Un changement d’heure aux répercussions multiples

La perte d’une heure de sommeil dans la nuit du samedi au dimanche, comme c’est le cas chaque printemps au Québec, peut paraître anodine. De nombreuses études universitaires font toutefois état d’une hausse des hospitalisations reliées à des problèmes cardiaques dans les jours suivant ce changement d’heure, qui entraînerait aussi une augmentation temporaire des accidents de la route et des erreurs médicales.

À 2 h, dimanche matin, il sera en fait 3 h pour les Québécois et les résidents de la plupart des provinces canadiennes. Les bars perdront ainsi soixante minutes d’exploitation cette fin de semaine, tandis que des millions de personnes au pays perdront une heure de sommeil. Elles gagneront cependant une heure de clarté jusqu’à l’automne prochain, puisque le soleil se couchera plus tard en fin de journée, soit autour de 19 h à Montréal et dans les régions voisines dimanche.

● ● ● ●

**CONSIGNES DE TRAVAIL**
a: Pour chaque affirmation, dites si elle concorde avec le texte sur le changement d’heure, puis citez les mots du texte qui le montrent. (i) Les hospitalisations liées à des problèmes cardiaques augmentent dans les jours qui suivent le changement d’heure. (ii) Les bars gagneront une heure d’exploitation cette fin de semaine. (iii) Dimanche, le soleil se couchera vers 20 h à Montréal.
b: Recopiez le passage du texte sur le changement d’heure de « La perte d’une » jusqu’à « régions voisines dimanche. » inclus, en échangeant « bars » contre « restaurants ».

● ● ● ●

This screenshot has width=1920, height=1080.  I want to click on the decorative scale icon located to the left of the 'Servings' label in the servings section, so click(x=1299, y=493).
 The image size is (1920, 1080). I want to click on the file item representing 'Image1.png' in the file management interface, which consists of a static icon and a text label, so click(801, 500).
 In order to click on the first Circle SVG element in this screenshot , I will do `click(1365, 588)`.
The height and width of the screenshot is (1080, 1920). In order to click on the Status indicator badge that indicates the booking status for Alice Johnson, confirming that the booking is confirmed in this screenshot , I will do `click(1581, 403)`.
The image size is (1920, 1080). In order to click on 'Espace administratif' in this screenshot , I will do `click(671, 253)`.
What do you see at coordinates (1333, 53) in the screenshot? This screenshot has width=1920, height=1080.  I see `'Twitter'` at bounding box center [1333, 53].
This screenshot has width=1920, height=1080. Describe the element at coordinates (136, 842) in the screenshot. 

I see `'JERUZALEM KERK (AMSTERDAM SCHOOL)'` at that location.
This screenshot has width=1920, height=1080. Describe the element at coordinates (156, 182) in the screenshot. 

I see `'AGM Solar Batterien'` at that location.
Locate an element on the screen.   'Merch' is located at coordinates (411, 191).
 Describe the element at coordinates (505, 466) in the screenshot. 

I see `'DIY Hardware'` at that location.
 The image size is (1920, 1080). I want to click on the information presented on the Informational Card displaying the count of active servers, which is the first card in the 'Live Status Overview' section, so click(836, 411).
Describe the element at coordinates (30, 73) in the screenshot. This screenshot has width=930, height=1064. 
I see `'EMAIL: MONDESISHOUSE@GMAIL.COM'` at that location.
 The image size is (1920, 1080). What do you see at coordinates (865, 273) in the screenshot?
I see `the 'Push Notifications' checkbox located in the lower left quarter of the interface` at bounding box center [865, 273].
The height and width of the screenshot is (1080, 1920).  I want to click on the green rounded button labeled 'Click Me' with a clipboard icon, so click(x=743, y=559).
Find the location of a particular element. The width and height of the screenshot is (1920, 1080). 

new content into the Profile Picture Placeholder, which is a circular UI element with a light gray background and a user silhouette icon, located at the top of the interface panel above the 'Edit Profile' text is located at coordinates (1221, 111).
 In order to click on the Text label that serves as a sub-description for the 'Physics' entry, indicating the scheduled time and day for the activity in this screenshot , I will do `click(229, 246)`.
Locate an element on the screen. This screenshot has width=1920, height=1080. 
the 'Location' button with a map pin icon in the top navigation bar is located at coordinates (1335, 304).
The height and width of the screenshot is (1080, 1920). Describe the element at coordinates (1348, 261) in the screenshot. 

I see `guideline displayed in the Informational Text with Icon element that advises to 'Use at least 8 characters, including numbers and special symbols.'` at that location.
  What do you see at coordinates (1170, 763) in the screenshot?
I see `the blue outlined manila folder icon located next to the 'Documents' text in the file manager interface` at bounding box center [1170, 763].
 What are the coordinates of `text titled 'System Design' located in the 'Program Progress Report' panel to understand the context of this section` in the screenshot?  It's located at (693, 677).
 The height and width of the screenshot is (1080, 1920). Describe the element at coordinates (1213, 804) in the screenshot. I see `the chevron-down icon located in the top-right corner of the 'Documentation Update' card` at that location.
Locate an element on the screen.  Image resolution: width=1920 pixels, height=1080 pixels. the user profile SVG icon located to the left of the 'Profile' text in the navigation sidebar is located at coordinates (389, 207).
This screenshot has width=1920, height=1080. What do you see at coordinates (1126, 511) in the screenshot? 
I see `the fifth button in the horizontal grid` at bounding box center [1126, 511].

● ● ● ●

**LISTE DES RÉPONSES**
a:
(i) Oui : « une hausse des hospitalisations reliées à des problèmes cardiaques dans les jours suivant ce changement d’heure »
(ii) Non : « Les bars perdront ainsi soixante minutes d’exploitation cette fin de semaine »
(iii) Non : « soit autour de 19 h à Montréal »

b:
La perte d’une heure de sommeil dans la nuit du samedi au dimanche, comme c’est le cas chaque printemps au Québec, peut paraître anodine. De nombreuses études universitaires font toutefois état d’une hausse des hospitalisations reliées à des problèmes cardiaques dans les jours suivant ce changement d’heure, qui entraînerait aussi une augmentation temporaire des accidents de la route et des erreurs médicales.

À 2 h, dimanche matin, il sera en fait 3 h pour les Québécois et les résidents de la plupart des provinces canadiennes. Les restaurants perdront ainsi soixante minutes d’exploitation cette fin de semaine, tandis que des millions de personnes au pays perdront une heure de sommeil. Elles gagneront cependant une heure de clarté jusqu’à l’automne prochain, puisque le soleil se couchera plus tard en fin de journée, soit autour de 19 h à Montréal et dans les régions voisines dimanche.